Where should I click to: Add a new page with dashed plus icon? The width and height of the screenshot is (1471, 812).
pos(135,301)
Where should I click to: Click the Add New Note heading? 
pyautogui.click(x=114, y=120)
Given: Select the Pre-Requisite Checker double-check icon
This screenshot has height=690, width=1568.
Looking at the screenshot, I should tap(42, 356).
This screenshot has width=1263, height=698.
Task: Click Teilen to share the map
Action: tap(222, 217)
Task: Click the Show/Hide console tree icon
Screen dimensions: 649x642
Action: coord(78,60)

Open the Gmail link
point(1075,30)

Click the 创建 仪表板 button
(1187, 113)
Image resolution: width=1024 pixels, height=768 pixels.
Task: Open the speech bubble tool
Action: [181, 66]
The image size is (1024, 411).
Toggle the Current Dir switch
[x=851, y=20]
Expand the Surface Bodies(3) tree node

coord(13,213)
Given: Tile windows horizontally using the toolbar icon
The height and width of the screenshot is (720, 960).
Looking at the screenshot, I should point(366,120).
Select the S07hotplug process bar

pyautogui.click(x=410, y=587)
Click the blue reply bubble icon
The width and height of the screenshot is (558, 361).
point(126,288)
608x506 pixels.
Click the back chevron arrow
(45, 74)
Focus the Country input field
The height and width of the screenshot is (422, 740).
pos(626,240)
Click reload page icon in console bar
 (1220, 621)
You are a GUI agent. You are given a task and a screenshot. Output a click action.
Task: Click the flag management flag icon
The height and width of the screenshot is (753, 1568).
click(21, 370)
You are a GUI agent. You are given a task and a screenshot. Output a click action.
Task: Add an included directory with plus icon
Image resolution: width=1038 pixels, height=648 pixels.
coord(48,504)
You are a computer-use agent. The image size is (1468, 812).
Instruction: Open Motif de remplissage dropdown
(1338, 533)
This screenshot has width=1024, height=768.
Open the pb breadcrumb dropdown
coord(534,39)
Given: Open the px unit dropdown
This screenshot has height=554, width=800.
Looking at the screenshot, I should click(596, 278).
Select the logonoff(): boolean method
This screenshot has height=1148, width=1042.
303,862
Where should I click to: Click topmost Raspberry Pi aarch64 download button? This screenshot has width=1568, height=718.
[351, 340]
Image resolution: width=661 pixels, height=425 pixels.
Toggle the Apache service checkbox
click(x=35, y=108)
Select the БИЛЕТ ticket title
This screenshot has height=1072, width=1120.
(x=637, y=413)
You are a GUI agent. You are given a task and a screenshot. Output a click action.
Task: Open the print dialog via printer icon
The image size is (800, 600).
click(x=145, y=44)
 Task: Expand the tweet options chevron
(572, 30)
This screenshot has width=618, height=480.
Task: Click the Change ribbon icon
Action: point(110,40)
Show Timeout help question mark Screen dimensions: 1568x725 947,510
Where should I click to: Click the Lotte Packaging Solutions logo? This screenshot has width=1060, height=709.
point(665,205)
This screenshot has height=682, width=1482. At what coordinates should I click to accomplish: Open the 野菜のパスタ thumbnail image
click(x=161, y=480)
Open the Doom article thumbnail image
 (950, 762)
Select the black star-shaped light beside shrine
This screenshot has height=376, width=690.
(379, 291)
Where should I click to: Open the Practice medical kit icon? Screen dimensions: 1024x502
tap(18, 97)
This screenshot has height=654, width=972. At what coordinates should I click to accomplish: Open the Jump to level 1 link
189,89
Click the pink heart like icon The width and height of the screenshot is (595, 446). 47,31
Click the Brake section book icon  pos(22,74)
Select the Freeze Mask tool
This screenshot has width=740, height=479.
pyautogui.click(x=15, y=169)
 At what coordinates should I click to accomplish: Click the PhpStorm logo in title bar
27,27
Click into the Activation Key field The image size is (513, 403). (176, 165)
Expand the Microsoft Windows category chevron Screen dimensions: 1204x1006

== == ==

TASK DETAILS.
Please output the line that contains "Click the pink" and every line after it in the entries above, exactly, and nothing more.

FINISHED TASK.
Click the pink heart like icon The width and height of the screenshot is (595, 446). 47,31
Click the Brake section book icon  pos(22,74)
Select the Freeze Mask tool
This screenshot has width=740, height=479.
pyautogui.click(x=15, y=169)
 At what coordinates should I click to accomplish: Click the PhpStorm logo in title bar
27,27
Click into the Activation Key field The image size is (513, 403). (176, 165)
Expand the Microsoft Windows category chevron Screen dimensions: 1204x1006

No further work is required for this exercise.